This article is part of Panther’s new Future of Cyber Attacks Series which features interviews with cyber security experts, thought leaders, and practitioners with a goal of better understanding what organizations can do to prepare themselves for the future of cyber attacks.
The following is an interview we recently had with Kimberly Sutherland, VP of Fraud and Identity Strategy, LexisNexis Risk Solutions.
How have cyber attacks evolved over the past 12 months?
In comparison to last year, the LexisNexis Risk Solution’s Digital Identity Network has seen growth in automated bot attacks in every region globally. These attack volumes are based on the bot traffic seen by organizations within our network and these bot attacks use extensive attack typologies and attempt to trick or overwhelm business fraud defenses. Organizations should expect to see a continued evolution of bot attack typologies, ranging from short, sharp high velocity attacks that are conducted over a series of days to stealth attacks that may build up over a series of months.

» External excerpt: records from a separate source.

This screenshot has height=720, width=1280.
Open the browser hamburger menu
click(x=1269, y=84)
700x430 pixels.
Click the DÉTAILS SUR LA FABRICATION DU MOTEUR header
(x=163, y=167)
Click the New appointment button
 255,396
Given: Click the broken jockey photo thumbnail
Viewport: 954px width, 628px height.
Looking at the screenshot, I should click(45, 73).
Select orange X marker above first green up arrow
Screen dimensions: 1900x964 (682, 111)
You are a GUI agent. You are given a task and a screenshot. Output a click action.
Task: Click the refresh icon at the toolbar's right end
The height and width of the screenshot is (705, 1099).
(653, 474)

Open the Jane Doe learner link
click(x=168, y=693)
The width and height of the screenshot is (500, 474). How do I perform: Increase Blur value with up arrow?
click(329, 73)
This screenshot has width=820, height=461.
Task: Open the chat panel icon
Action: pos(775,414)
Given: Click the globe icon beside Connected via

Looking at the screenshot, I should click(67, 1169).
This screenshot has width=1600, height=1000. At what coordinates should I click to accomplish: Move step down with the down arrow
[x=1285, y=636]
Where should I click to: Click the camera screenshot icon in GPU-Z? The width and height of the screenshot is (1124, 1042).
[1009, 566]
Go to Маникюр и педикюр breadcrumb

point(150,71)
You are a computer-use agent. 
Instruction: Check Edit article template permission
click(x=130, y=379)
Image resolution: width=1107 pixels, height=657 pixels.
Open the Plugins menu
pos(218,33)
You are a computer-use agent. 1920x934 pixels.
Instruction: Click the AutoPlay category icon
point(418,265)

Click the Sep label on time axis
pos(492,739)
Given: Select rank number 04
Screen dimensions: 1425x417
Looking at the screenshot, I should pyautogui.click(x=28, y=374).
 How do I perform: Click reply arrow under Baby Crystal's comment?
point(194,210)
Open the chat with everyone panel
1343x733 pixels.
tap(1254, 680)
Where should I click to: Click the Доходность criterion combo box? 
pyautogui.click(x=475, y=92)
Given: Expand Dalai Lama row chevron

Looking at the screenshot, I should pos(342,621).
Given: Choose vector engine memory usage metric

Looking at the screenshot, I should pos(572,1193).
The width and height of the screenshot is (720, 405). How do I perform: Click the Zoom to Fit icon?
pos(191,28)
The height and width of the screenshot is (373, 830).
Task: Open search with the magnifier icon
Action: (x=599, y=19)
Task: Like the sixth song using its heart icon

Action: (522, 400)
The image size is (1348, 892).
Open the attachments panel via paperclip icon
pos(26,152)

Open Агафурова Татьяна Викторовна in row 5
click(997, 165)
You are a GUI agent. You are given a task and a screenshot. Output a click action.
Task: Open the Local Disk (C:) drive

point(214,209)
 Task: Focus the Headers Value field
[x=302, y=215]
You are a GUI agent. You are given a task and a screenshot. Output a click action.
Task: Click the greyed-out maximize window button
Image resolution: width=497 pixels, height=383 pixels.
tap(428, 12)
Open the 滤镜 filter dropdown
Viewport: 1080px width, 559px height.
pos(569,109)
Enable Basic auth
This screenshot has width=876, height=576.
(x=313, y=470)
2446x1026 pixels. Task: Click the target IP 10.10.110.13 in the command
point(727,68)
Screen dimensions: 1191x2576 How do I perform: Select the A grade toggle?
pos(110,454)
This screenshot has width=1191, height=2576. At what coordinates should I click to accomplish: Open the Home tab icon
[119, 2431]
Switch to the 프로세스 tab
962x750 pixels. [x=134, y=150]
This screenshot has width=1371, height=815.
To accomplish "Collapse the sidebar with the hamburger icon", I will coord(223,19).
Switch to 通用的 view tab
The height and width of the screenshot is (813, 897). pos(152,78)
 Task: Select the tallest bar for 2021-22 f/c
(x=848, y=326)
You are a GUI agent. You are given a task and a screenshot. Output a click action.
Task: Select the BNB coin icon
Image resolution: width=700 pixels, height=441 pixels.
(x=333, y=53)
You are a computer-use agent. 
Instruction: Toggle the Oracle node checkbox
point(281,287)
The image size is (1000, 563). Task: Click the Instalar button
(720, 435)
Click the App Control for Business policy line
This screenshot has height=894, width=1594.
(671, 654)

What lessons can be learned from the biggest security breaches over the past 12 months?
Often the role of and impact to the consumer is less emphasized following a security breach. Organizations seem to focus on which data elements may have been compromised and whether the points of exploit have been remediated. While numerous studies have shown that security breaches erode consumers’ trust, they rarely change consumer behavior. Despite being impacted by a security breach or cyber incident, consumers rarely change their passwords or authentication processes to lessen the risk of account takeover fraud. This is an important lesson for organizations to ensure that they do not place too much emphasis on consumer behavioral changes, but proactively enforce risk-based authentication in the highest risk consumer channels to balance the customer experience with the appropriate level of security.
What will cyber attacks look like in the future?
We will continue to see short high velocity attacks as well as stealth attacks in the future where fraudsters use the same device to target multiple organizations via several different access methods. We also expect to see an increase in cross-organizational, cross-industry and cross-regional attack patterns. Organizations should prepare for recalibration of what they consider to be high-risk activity, as those individuals and organizations committing cyber attacks expand their attack methods to avoid detection.
What are three pieces of advice for organizations looking to get ahead of the cyber attacks of the future?
Organizations should be sure to pay attention to cyber attacks of all sizes, as small attacks can have seismic impacts. It will become increasingly more difficult for organizations to determine human vs bot initiated activity, so data and risk signals associated with device behavior such as behavioral biometrics will be necessary to improve the detection of new attacks. Finally, we continue to say that it takes a network to fight a network – these attacks will occur across both micro and macro fraud networks; organizations should not limit themselves to their own data or intel and look for opportunities to share intelligence related to confirmed fraud events and cyber attacks so that an entity that is marked as high-risk or fraudulent by one organization, can be reviewed by subsequent organizations before further transactions are processed.